__What you have to do__.
The entries should each be set down again precisely.

__Dataset excerpts__.
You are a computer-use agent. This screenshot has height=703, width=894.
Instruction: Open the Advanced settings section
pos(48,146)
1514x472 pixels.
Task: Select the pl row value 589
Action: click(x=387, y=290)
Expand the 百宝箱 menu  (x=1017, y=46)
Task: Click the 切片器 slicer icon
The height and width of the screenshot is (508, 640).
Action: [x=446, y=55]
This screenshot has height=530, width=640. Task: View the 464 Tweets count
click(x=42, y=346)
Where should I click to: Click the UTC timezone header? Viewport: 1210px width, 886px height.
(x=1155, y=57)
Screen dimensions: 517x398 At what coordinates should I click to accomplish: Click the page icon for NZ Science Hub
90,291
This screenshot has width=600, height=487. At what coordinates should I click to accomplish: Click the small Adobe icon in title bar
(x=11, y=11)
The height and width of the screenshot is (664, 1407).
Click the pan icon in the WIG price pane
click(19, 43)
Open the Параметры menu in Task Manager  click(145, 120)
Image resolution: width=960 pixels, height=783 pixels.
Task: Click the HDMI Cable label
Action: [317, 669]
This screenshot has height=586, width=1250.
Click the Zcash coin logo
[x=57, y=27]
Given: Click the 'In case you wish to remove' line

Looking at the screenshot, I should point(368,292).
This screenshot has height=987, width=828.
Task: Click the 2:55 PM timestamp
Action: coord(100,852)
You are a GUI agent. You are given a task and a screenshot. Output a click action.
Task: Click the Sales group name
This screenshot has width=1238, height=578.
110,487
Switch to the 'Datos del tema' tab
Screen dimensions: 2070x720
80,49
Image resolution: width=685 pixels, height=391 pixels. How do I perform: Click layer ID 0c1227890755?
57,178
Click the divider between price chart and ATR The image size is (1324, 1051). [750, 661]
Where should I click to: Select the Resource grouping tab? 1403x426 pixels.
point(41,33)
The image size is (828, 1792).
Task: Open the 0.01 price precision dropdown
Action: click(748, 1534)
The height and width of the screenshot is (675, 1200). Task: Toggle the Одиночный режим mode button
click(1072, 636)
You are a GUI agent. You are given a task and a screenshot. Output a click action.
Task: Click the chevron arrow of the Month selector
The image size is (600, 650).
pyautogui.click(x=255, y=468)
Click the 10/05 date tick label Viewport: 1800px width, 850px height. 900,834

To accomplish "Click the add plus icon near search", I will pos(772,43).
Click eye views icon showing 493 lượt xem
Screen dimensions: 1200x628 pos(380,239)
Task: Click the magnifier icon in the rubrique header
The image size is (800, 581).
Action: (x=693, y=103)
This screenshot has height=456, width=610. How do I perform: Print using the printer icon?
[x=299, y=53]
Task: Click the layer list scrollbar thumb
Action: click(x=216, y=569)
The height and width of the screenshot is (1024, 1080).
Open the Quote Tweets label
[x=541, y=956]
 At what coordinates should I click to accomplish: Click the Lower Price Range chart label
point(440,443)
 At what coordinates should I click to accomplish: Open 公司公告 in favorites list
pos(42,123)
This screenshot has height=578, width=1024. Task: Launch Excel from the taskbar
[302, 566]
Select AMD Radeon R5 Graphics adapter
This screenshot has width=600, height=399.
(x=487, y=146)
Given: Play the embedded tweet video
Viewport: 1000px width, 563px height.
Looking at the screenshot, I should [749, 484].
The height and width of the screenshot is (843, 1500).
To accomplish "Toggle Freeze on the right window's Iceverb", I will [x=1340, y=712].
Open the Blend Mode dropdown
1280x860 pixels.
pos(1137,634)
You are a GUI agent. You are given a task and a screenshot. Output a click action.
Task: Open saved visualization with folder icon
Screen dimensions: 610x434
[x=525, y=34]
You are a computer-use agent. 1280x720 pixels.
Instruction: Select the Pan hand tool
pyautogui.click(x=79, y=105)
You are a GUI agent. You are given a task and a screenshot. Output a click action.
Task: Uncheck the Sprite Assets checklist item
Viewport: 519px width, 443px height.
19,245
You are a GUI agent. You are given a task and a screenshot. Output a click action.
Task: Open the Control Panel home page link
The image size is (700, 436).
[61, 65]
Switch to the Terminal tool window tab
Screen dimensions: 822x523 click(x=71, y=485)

__Exercise response__.
You are a computer-use agent. This screenshot has height=703, width=894.
Instruction: Open the Advanced settings section
pos(48,146)
1514x472 pixels.
Task: Select the pl row value 589
Action: click(x=387, y=290)
Expand the 百宝箱 menu  (x=1017, y=46)
Task: Click the 切片器 slicer icon
The height and width of the screenshot is (508, 640).
Action: [x=446, y=55]
This screenshot has height=530, width=640. Task: View the 464 Tweets count
click(x=42, y=346)
Where should I click to: Click the UTC timezone header? Viewport: 1210px width, 886px height.
(x=1155, y=57)
Screen dimensions: 517x398 At what coordinates should I click to accomplish: Click the page icon for NZ Science Hub
90,291
This screenshot has width=600, height=487. At what coordinates should I click to accomplish: Click the small Adobe icon in title bar
(x=11, y=11)
The height and width of the screenshot is (664, 1407).
Click the pan icon in the WIG price pane
click(19, 43)
Open the Параметры menu in Task Manager  click(145, 120)
Image resolution: width=960 pixels, height=783 pixels.
Task: Click the HDMI Cable label
Action: [317, 669]
This screenshot has height=586, width=1250.
Click the Zcash coin logo
[x=57, y=27]
Given: Click the 'In case you wish to remove' line

Looking at the screenshot, I should point(368,292).
This screenshot has height=987, width=828.
Task: Click the 2:55 PM timestamp
Action: coord(100,852)
You are a GUI agent. You are given a task and a screenshot. Output a click action.
Task: Click the Sales group name
This screenshot has width=1238, height=578.
110,487
Switch to the 'Datos del tema' tab
Screen dimensions: 2070x720
80,49
Image resolution: width=685 pixels, height=391 pixels. How do I perform: Click layer ID 0c1227890755?
57,178
Click the divider between price chart and ATR The image size is (1324, 1051). [750, 661]
Where should I click to: Select the Resource grouping tab? 1403x426 pixels.
point(41,33)
The image size is (828, 1792).
Task: Open the 0.01 price precision dropdown
Action: click(748, 1534)
The height and width of the screenshot is (675, 1200). Task: Toggle the Одиночный режим mode button
click(1072, 636)
You are a GUI agent. You are given a task and a screenshot. Output a click action.
Task: Click the chevron arrow of the Month selector
The image size is (600, 650).
pyautogui.click(x=255, y=468)
Click the 10/05 date tick label Viewport: 1800px width, 850px height. 900,834

To accomplish "Click the add plus icon near search", I will pos(772,43).
Click eye views icon showing 493 lượt xem
Screen dimensions: 1200x628 pos(380,239)
Task: Click the magnifier icon in the rubrique header
The image size is (800, 581).
Action: (x=693, y=103)
This screenshot has height=456, width=610. How do I perform: Print using the printer icon?
[x=299, y=53]
Task: Click the layer list scrollbar thumb
Action: click(x=216, y=569)
The height and width of the screenshot is (1024, 1080).
Open the Quote Tweets label
[x=541, y=956]
 At what coordinates should I click to accomplish: Click the Lower Price Range chart label
point(440,443)
 At what coordinates should I click to accomplish: Open 公司公告 in favorites list
pos(42,123)
This screenshot has height=578, width=1024. Task: Launch Excel from the taskbar
[302, 566]
Select AMD Radeon R5 Graphics adapter
This screenshot has width=600, height=399.
(x=487, y=146)
Given: Play the embedded tweet video
Viewport: 1000px width, 563px height.
Looking at the screenshot, I should [749, 484].
The height and width of the screenshot is (843, 1500).
To accomplish "Toggle Freeze on the right window's Iceverb", I will [x=1340, y=712].
Open the Blend Mode dropdown
1280x860 pixels.
pos(1137,634)
You are a GUI agent. You are given a task and a screenshot. Output a click action.
Task: Open saved visualization with folder icon
Screen dimensions: 610x434
[x=525, y=34]
You are a computer-use agent. 1280x720 pixels.
Instruction: Select the Pan hand tool
pyautogui.click(x=79, y=105)
You are a GUI agent. You are given a task and a screenshot. Output a click action.
Task: Uncheck the Sprite Assets checklist item
Viewport: 519px width, 443px height.
19,245
You are a GUI agent. You are given a task and a screenshot. Output a click action.
Task: Open the Control Panel home page link
The image size is (700, 436).
[61, 65]
Switch to the Terminal tool window tab
Screen dimensions: 822x523 click(x=71, y=485)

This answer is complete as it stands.